577,693
I already shared some thoughts on this on Instagram, but I’ve been waiting for the right words to share here and finally decided to just give it a shot.
On May 30, I finished a writing contract I’ve been on for the past 19 months. I wrote seven books and accompanying leader guides, one for every grade 6-12, for Kingsland’s student ministry. Two of the books I heavily revised — good bones, some quality content that could be edited and restructured, things like that. One I ended up building on the foundation of another. The rest, though, were from total scratch. I added it up on May 31st, and from start to finish, I wrote 577,693 words and 1,274 pages.
The week after, people kept asking me, “How does it feel?!”
And it felt great, but it also kind of felt like… nothing. I think a project this big needs more distance before I can really process it. I always expect creative projects to feel truly finished when I’m finished with them — to come to some glorious, satisfactory resting place — but with this one, because of its sheer size, it didn’t. It felt like I could keep tweaking these books on into eternity, always refining words and language and illustrations. When the thing you’re writing about is the thing you’ve based your entire life on, it takes on a different tenor.
I do know that I’m really proud of completing the project. I’m humbled that I was asked to do it in the first place. I’m honored that I got to work with a team of people I call friends and mentors to craft something so meaningful, something with so much hope attached to it. I kept a post-it note attached to my computer for a while that said, “YOU ARE GETTING PAID A LIVING WAGE TO DISCIPLE YOUR FAVORITE TEENAGERS IN THE WORLD.” In moments when I wanted to bang my head against the wall or couldn’t seem to find quite the right words or felt like I was drowning in my dad’s seminary textbooks, I would read it and remember just how awe-inspiring it was that this is what I was doing. That this was what I got to be a part of.
I love writing for a lot of reasons, which is a whole different discussion. But I think one of the primary reasons is that it’s just the medium of language I feel most fluent in. I know, beyond the shadow of a doubt, that I can communicate exactly what I’m thinking, feeling, seeing with my written words. I’ve spent years honing this one craft, and there is a comfort and confidence that comes with that. I haven’t mastered it, to be sure.

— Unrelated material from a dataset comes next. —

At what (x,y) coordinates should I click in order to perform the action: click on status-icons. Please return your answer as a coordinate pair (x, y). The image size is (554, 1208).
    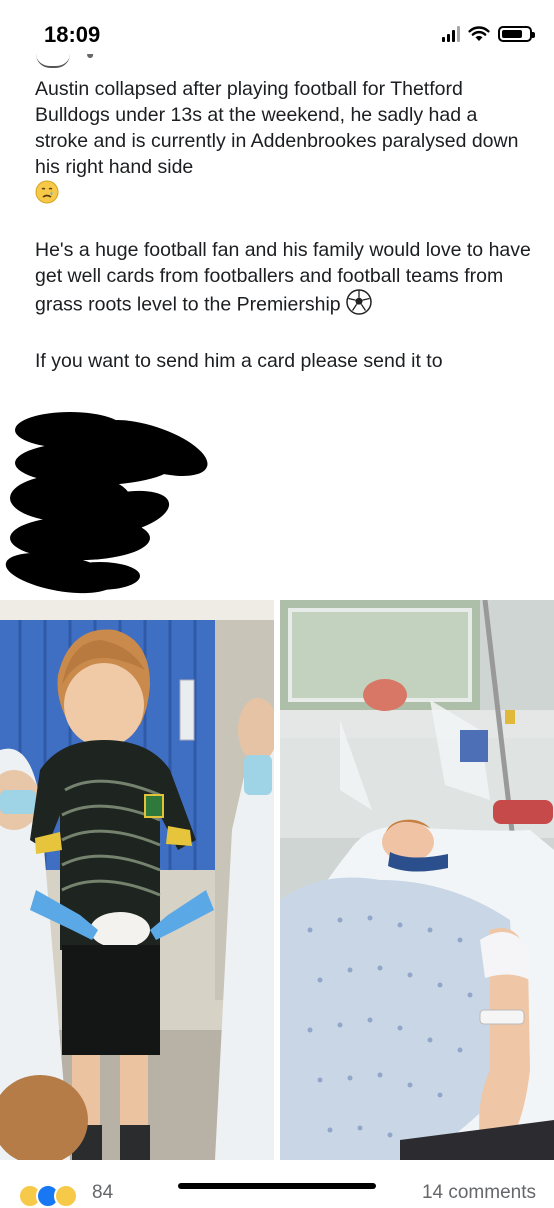
    Looking at the image, I should click on (488, 34).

I doubt I ever will. I’m not sure you even can.
But I love that for the past two years, I’ve had the chance to give the best of my words to the God I believe in and students I want to know him. Not know about him. Not know their parents’ ideas, not know the cultural ideas of Christianity that get thrown around in the American everyday, not the things Jesus gets blamed for that even the most casual reading of his Word would tell you he would have nothing to do with, not some vague theological ideas. My greatest prayer is that the words I’ve written — all 577,000 of them — would guide students to reckon with the reality of God, of faith, and of Scripture. To get to know him for themselves. Him. How good he is, how big he is, how holy he is, how loving he is, how just he is, how beautiful he is; and how much he loves them, and who they are in light of him. I hope they make honest decisions based on that, walk in a way that lines up with it. I hope they really examine what they believe, own it for themselves, and love God and others well. I hope, like Paul said, they “live life worthy of the Gospel of Christ.” That’s my prayer for myself. It’s my prayer for all of us. Abundance in the fullest sense of the word.
I’ll be honest, I’m also tired — ha — and have a feeling I will be for a little bit. I’m trying to let that creative muscle relax for a while, get a proper rest before I move to another project. But beyond being excited for how the curriculum will be used and pride in being a part of it, I’m honestly just satisfied just to see that I could do that. I know I can write books now. I did it. Sometimes the job felt so huge and daunting I couldn’t imagine getting it done, but we made it. That’s fun. It broadened my scope of possibility for myself. I’m curious where that leads.
Big grateful for all the people involved in the project and who invited me to be a part of it in the first place. When I moved back to Katy for this job in 2018, I never imagined all the goodness that would follow. Can’t wait to see what lies ahead. And with that, I’m going to sign off this stream-of-consciousness post. I’ll let y’all know when I get bored and go ahead and find something else to write. (We all know I won’t make it long.)